Salarie indépendant : Le portage salarial doit être « organisé » par le législateur

Les dispositions qui prévoient qu'un accord national interprofessionnel étendu peut confier à une branche professionnelle la mission « d'organiser » le portage salarial par un accord de branche étendu est contraire à la Constitution, a jugé le Conseil constitutionnel, mais leur abrogation est reportée au début de l'année 2015.
Deux syndicats Force ouvrière soutenaient que le paragraphe III de l'article 8 de la loi n° 2008-596 du 25 juin 2008 portant modernisation du marché du travail selon lequel « [...] pour une durée limitée à deux ans à compter de la publication de la présente loi, un accord national interprofessionnel étendu peut confier à une branche dont l'activité est considérée comme la plus proche du portage salarial la mission d'organiser, après consultation des organisations représentant des entreprises de portage salarial et par accord de branche étendu, le portage salarial » méconnaissent la liberté syndicale et le principe de participation des travailleurs garantis par les sixième et huitième alinéas du Préambule de la Constitution de 1946.
Le Conseil constitutionnel
Le paragraphe I de l'article 8 de la loi du 25 juin 2008 a introduit dans le code du travail un nouvel article L. 1251-64 qui dispose que « le portage salarial est un ensemble de relations contractuelles organisées entre une entreprise de portage, une personne portée et des entreprises clientes comportant pour la personne portée le régime du salariat et la rémunération de sa prestation chez le client par l'entreprise de portage. Il garantit les droits de la personne portée sur son apport de clientèle » et pour les Sages de la rue de Montpensier, en prévoyant qu'un accord national interprofessionnel étendu peut confier à une branche professionnelle la mission « d'organiser » cet ensemble de relations contractuelles, les dispositions contestées confient à la convention collective« le soin de fixer des règles qui relèvent de la loi » et ce faisant, le législateur a méconnu « l'étendue de sa compétence ».
La liberté d'entreprendre résulte en effet de l'article 4 de la Déclaration de 1789 et pour le Conseil constitutionnel, la méconnaissance par le législateur de sa compétence dans la détermination des conditions essentielles de l'exercice de l'activité économique de portage salarial ainsi que dans la fixation des principes applicables au « salarié porté » affecte par elle-même« l'exercice de la liberté d'entreprendre ainsi que les droits collectifs des travailleurs ».
Pour permettre au législateur de tirer les conséquences de cette déclaration d'inconstitutionnalité, le Conseil estime toutefois nécessaire de reporter au 1er janvier 2015 la date de l'abrogation de cette disposition contestée mais les mesures prises avant cette date — en application des dispositions déclarées contraires à la Constitution — ne peuvent, avant cette même date, être contestées sur le fondement de cette inconstitutionnalité.
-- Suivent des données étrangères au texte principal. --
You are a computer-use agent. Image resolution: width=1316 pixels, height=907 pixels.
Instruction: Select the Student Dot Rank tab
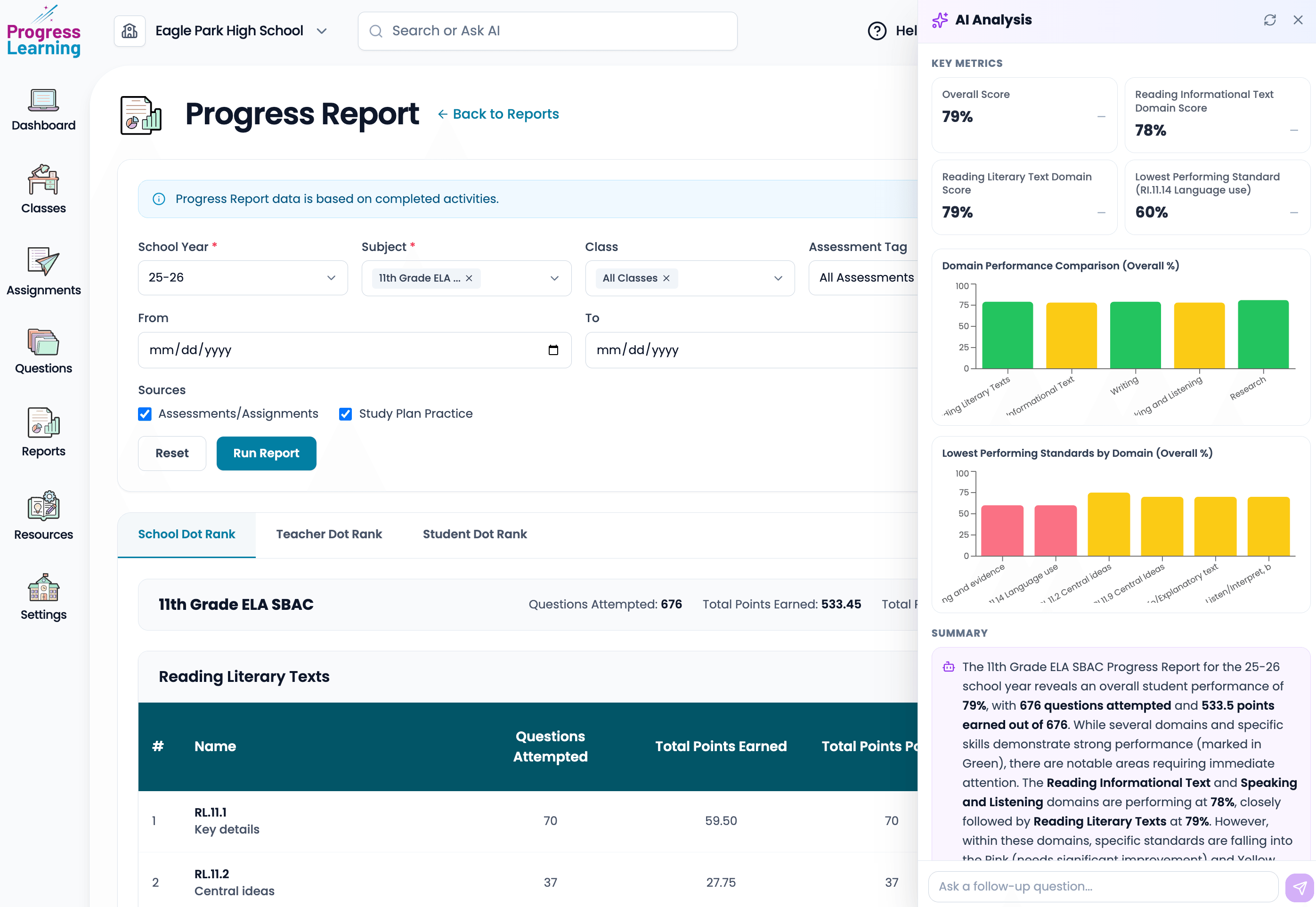coord(474,534)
Activité hybride qui permet à un professionnel d'exécuter une mission dans une entreprise en toute indépendance tout en bénéficiant du statut de salarié, le portage salarial se caractérise par une relation triangulaire entre une société de portage, une personne portée et une entreprise cliente. Né de manière confidentielle il y a 25 ans pour les cadres supérieurs ou dirigeants seniors souhaitant maintenir une rémunération jusqu'à l'âge de la liquidation des droits à retraite, le portage s'est ensuite progressivement étendu à des activités et à des populations plus larges et concernaient, en 2005, 15 000 personnes dont seulement 32 % avaient plus de 50 ans.